Jasandra Nyker is a South African entrepreneur and former CEO of BioTherm Energy, a South African developer of renewable energy sources and power plant operator. She was a managing director of the International Power Fund at Denham Capital, and a board member in the Emira Property Fund. In 2021, she was appointed CEO of Nala Renewables, a company set up by Trafigura and IFM Investors.

== Education ==
Nyker has a bachelor's degree in business science from the University of Cape Town and an MBA from the London Business School, where she was a Merrill Lynch scholar.

== Career ==
After working from Brait SE, and being senior vice president at PCG Asset Management LLC, Jasandra Nyker became CEO of Biotherm Energy in 2011. She participated in renewable energy forums such as the World Economic Forum on Africa, held in Kigali, Rwanda in 2016, and the 2017 Africa CEO Forum in Geneva. In 2019 she became a managing director at Denham Capital, after the sale of Biotherm to Actis Capital. In April 2021 she was appointed CEO of Nala Renewables, a company set up by Trafigura and IFM Investors with the initial goal of reaching a two gigawatts renewables portfolio. At the beginning of her tenure the company acquired a majority stake in Boston-based Swift Current Energy, together with Buckeye Partners. In 2022 the company started construction of a 100 MWh battery project located at Nyrstar’s zinc smelting operation in Balen, Belgium.

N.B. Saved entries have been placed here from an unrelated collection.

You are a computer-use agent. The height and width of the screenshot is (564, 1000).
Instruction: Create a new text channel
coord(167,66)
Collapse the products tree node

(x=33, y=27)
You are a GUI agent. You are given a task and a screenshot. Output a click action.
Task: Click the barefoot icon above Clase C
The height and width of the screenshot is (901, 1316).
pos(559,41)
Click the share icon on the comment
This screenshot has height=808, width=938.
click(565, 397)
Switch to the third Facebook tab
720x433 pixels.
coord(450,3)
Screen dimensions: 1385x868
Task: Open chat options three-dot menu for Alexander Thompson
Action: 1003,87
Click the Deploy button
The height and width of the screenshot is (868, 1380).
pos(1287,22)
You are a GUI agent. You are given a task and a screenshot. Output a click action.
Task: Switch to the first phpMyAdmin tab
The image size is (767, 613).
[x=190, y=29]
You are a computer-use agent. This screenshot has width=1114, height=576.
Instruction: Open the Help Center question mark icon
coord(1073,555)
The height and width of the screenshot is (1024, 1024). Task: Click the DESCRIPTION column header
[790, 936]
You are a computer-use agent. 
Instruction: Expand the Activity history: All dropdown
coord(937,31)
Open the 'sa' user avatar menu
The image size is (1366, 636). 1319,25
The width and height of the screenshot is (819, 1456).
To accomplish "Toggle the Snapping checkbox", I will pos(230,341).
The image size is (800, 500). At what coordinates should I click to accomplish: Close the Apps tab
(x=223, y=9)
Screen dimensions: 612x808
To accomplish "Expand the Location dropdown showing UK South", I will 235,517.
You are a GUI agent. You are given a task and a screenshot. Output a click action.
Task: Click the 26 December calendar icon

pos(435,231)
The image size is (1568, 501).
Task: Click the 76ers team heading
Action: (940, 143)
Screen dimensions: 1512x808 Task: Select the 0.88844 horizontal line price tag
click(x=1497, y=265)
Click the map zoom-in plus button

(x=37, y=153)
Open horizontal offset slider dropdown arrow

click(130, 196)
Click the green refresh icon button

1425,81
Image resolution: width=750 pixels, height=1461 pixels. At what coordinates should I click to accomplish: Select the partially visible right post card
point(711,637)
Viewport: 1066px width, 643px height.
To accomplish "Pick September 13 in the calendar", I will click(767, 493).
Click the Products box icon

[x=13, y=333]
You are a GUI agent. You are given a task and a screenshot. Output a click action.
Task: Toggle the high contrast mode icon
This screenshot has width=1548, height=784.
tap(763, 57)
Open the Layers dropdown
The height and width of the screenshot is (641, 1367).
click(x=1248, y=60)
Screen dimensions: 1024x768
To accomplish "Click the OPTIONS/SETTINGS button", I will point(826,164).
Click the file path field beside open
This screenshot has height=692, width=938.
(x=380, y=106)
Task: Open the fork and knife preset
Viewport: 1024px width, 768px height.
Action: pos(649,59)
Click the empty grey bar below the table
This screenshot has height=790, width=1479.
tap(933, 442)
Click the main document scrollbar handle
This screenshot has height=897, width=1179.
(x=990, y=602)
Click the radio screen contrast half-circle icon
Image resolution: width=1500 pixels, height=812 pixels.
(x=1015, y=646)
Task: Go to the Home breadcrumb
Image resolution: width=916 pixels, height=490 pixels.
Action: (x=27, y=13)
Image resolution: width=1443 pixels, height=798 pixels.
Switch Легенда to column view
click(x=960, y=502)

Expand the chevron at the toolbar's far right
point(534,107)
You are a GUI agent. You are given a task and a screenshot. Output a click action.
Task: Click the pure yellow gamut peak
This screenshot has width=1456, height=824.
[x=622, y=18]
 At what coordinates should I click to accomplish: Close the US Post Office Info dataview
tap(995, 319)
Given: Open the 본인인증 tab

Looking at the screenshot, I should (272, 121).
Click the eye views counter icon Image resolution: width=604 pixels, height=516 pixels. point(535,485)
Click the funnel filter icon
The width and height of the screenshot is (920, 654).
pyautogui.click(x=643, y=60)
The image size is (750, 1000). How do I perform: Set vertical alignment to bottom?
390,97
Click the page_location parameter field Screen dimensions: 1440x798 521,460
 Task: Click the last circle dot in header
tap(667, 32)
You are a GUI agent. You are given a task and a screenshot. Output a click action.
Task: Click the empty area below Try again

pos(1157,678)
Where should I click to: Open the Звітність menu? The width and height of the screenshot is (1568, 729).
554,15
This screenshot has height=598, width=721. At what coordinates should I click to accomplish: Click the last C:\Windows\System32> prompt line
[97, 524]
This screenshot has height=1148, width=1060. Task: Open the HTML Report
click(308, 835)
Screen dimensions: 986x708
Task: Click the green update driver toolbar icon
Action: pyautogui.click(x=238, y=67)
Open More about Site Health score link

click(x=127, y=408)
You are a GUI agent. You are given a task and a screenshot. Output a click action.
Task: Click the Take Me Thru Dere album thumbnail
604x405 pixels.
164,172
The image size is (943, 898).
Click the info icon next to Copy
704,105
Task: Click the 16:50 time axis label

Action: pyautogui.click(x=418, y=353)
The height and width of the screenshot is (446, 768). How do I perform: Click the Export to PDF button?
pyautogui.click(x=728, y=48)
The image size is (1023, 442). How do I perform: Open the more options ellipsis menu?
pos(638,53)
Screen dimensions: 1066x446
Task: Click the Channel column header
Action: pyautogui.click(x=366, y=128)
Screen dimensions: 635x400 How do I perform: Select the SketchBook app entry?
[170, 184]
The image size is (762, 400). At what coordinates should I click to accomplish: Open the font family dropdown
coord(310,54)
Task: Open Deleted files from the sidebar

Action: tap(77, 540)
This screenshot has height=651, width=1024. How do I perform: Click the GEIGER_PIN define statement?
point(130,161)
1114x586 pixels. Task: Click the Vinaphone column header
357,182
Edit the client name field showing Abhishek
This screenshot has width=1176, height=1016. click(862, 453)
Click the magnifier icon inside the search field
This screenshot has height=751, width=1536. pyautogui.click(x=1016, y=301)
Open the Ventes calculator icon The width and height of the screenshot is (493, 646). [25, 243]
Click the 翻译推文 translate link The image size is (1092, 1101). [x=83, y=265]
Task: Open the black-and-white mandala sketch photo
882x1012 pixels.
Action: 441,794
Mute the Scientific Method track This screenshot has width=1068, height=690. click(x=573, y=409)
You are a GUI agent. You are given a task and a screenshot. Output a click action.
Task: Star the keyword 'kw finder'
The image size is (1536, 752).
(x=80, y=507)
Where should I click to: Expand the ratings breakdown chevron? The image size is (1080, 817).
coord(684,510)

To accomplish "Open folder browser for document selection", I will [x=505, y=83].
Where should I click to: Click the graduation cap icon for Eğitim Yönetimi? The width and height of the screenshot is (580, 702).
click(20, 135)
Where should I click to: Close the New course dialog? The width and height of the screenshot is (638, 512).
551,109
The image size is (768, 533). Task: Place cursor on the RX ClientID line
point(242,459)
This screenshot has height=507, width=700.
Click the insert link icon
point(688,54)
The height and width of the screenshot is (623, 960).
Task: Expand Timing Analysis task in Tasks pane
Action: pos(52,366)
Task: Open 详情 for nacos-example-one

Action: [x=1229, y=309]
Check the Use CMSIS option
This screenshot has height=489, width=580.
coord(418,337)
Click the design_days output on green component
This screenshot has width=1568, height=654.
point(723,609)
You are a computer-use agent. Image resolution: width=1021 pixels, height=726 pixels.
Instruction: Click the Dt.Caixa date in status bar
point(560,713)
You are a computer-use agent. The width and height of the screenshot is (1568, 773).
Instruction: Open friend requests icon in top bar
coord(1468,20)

Nyker also serves as an nonexecutive director of the Emira Property Fund, and the international banking and wealth management group Investec.

She has supported business school students and young entrepreneurs by chairing the judges' panel for the 2012 Anzisha Prize, and participating in the Odgers Berndtson CEOx1Day programme in 2017.

== Views ==
Nyker has advocated for the importance of renewable energy in Africa as a way to combat poverty, given the abundance of solar and wind natural resources in the continent. In order for power projects to succeed she has emphasized the need for certainty and consistency in government energy policy, and advocated for partnerships between government and the private sector, warning about state capture and failings of utility companies, such as South Africa's Eskom. She has said that the independent power producers help improve power grids run by state utility companies, and that more African countries would benefit from this type of collaboration. However, for 2021 she expected the private renewable market to still dominate, with country-owned renewable power still lagging behind.

== Awards and recognition ==
Nyker was named a World Economic Forum Young Global Leader in 2012. She was included in the "Fifty Changemakers Advancing Gender Equality in South Africa" list, on the occasion of the first 50/50 Day in 2017. In 2019, she received the Outstanding Contribution Award in Power at the African Power, Energy and Water Awards.